Compliance frameworks outline what the company has to protect and their specific access management, encryption, segregation of duties and incident response. They rarely describe what threats are targeting institutions, what fraud techniques are evolving within the mobile money ecosystem, or how ransomware groups are adapting their tactics to overcome these compliance frameworks. Fraud, ransomware and data breaches now directly impact liquidity, customer trust and regulatory confidence; these risks make threat intelligence absolutely essential.
Threat intelligence is the structured collection and analysis of information about adversaries, their capabilities, their motivations and their methods. It connects external context to internal risk by answering practical questions like: What fraud campaigns are circulating in the region? Are local customers being targeted with impersonation scams? Have similar institutions experienced credential harvesting attempts or ransomware intrusions.
In Kenya’s mobile-first environment, the answers provide context. SIM-swap fraud and mobile money abuse illustrate how attackers exploit identity verification processes and customer behaviour patterns. Deepfake-enabled investment scams show how quickly misinformation can influence customer trust and trigger financial losses. Recent threat-intel data from ESET reports that the Nomani investment scam grew by about 62% in 2025, with more than 64,000 unique malicious URLs blocked over the year, while ransomware groups continue to evolve their tools and tactics.

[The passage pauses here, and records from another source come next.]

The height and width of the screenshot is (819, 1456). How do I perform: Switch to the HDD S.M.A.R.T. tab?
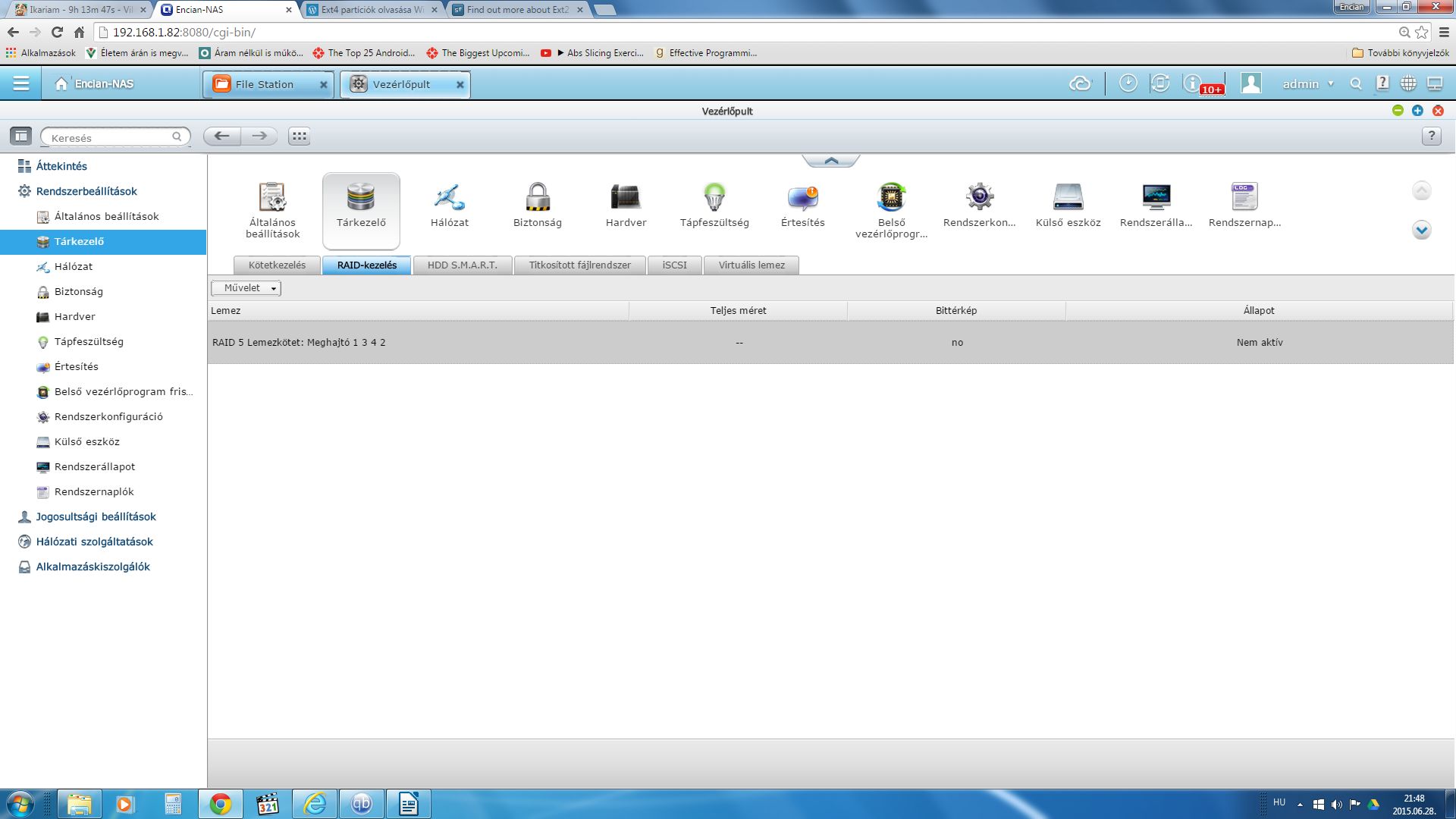coord(462,265)
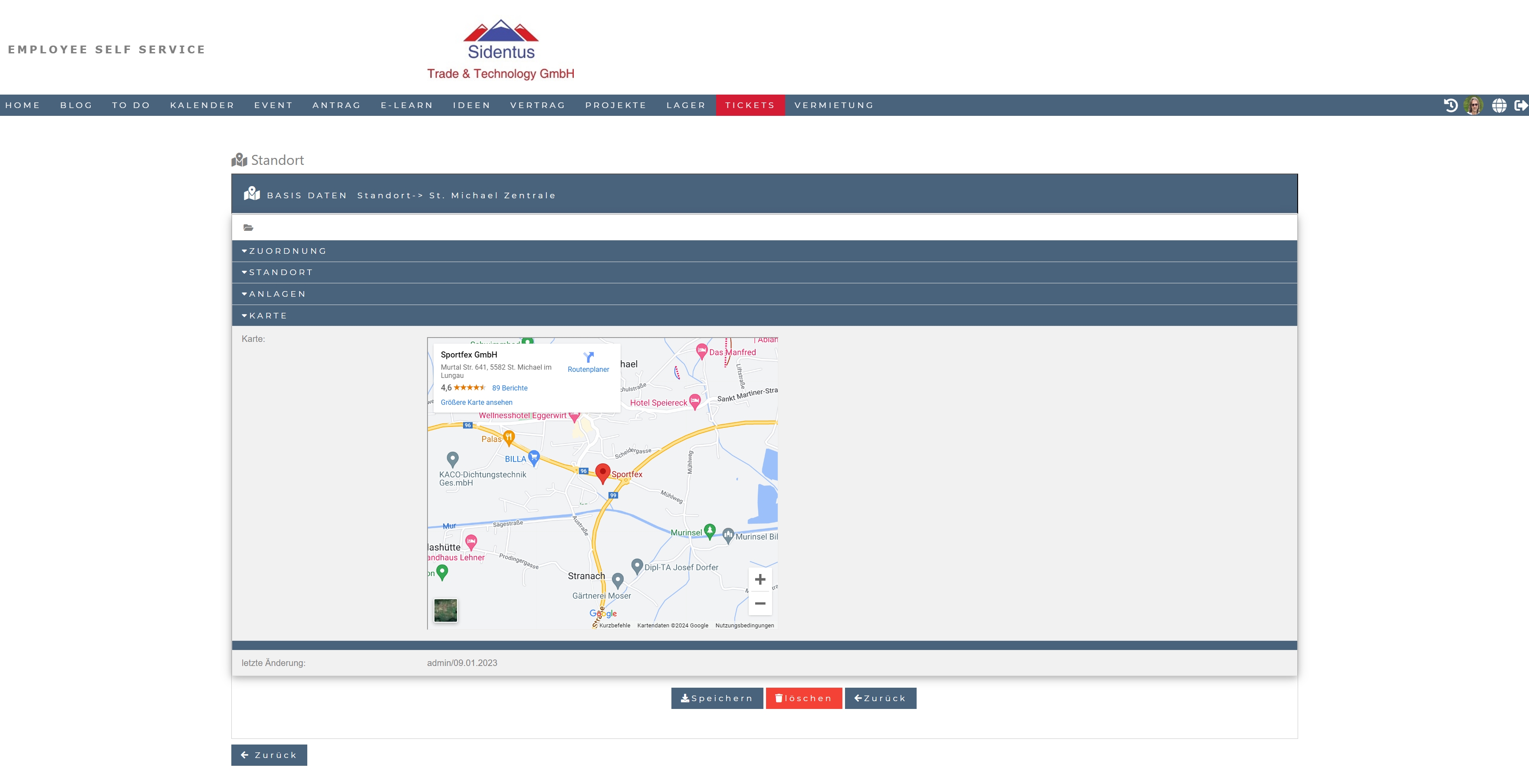This screenshot has height=784, width=1529.
Task: Switch map to satellite view thumbnail
Action: click(445, 610)
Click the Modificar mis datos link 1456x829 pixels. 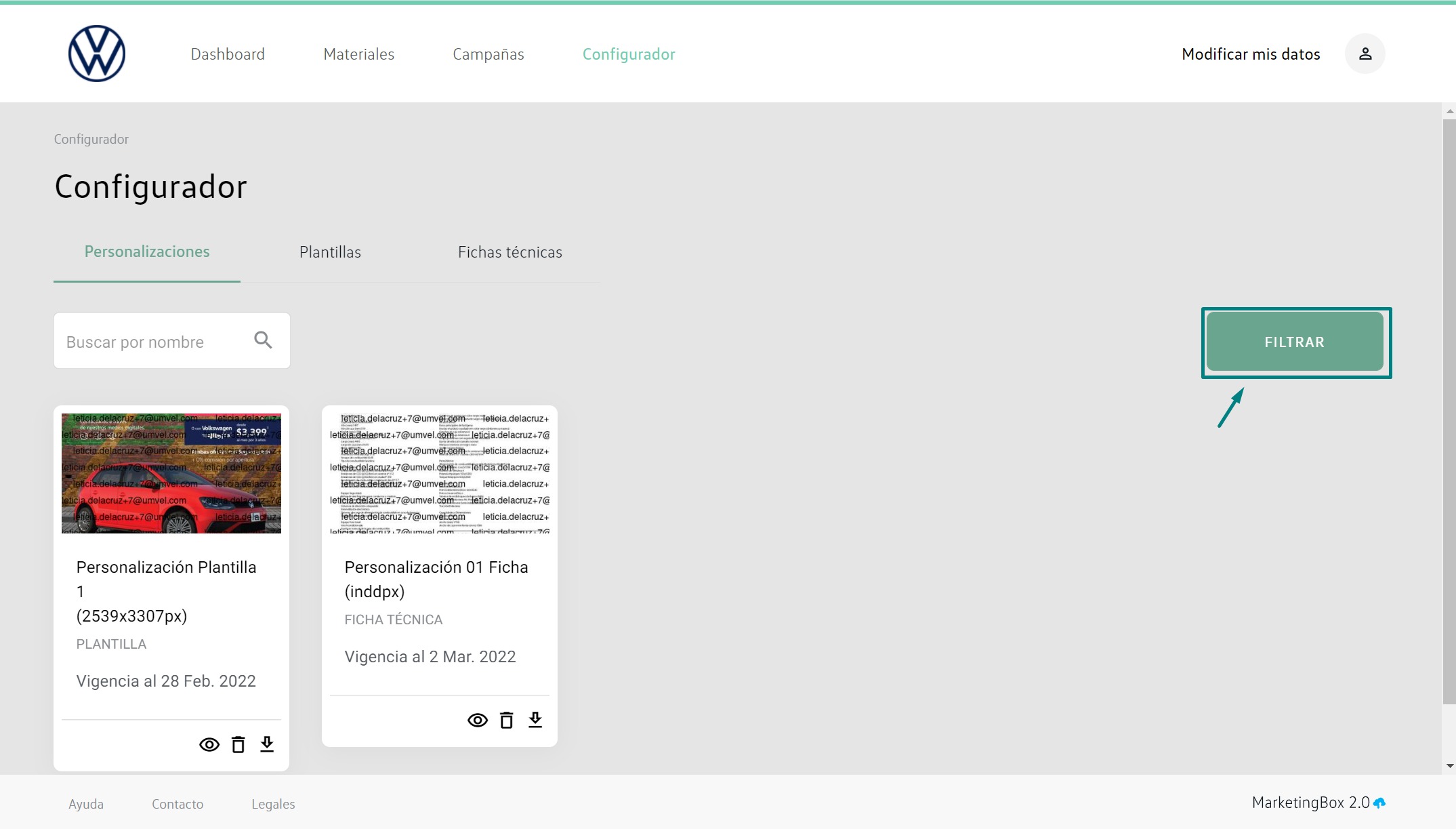tap(1250, 54)
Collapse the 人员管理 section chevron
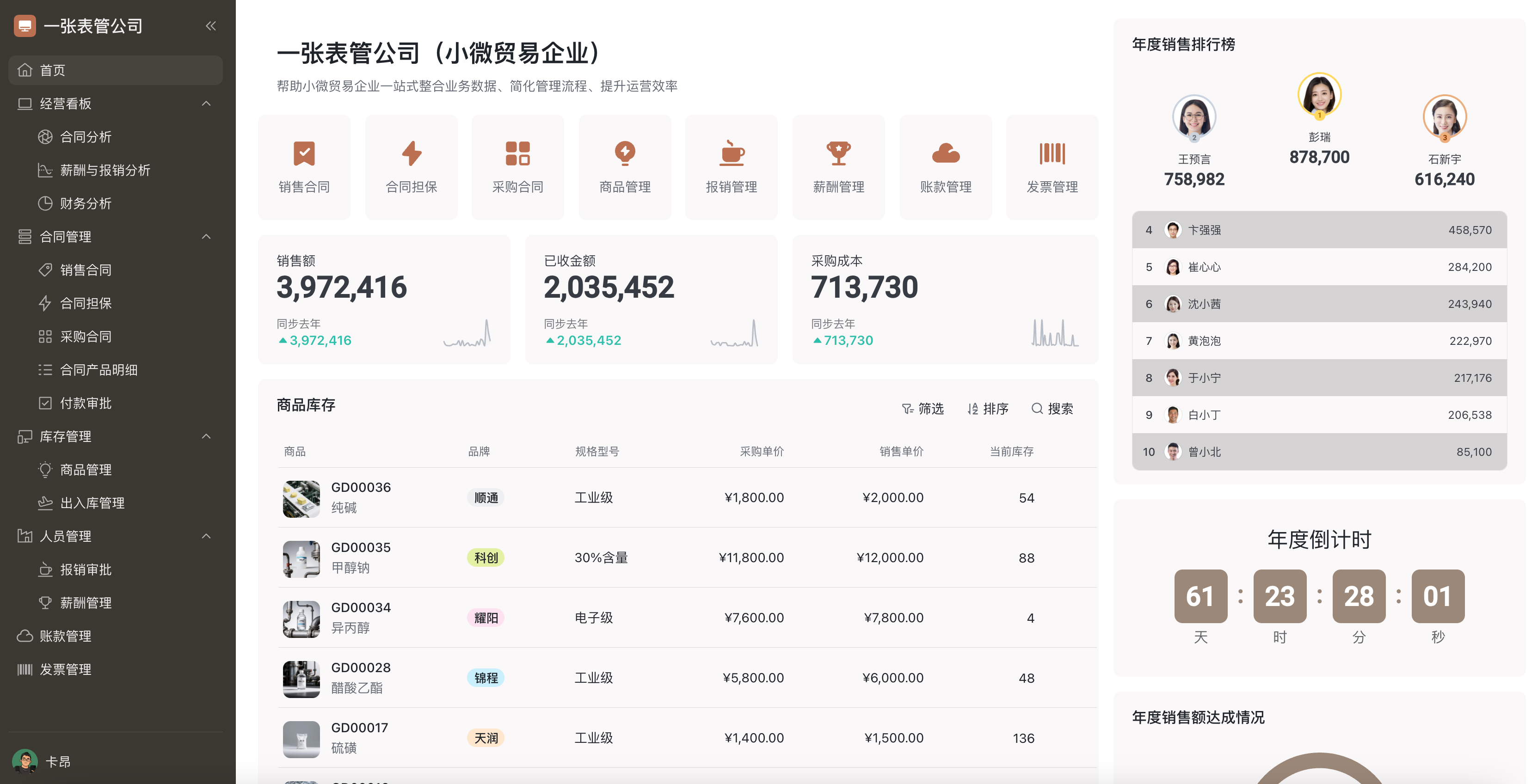The image size is (1538, 784). point(206,536)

What threat intelligence brings to the business is a deeper level of control. It helps to define what the organisation needs to protect, and which business processes are the most exposed. It also combines multiple sources, including global research, regional analyses of fraud patterns, monitoring underground forums where stolen data is traded, and collaboration with industry peers and law enforcement.
Threat intelligence is the missing link between regulation and resilience. It connects the intelligence with action, informing risk assessments, security investment decisions, and testing. It also allows financial institutions to pivot and adapt to the crime – if ransomware actors are exploiting specific remote access vulnerabilities, patching and monitoring can be prioritised; if there’s an increase in SIM-swap events, banks can strengthen identity verification processes and customer awareness campaigns.
In the high-risk compliance environment of financial services, threat intelligence takes regulation and governance processes to a point of responsiveness. Moving the institution from static compliance to adaptive resilience and providing organisations with an accurate understanding of the threats. Without this lens, companies are driving blind in a digital world that’s trying everything it can to get inside.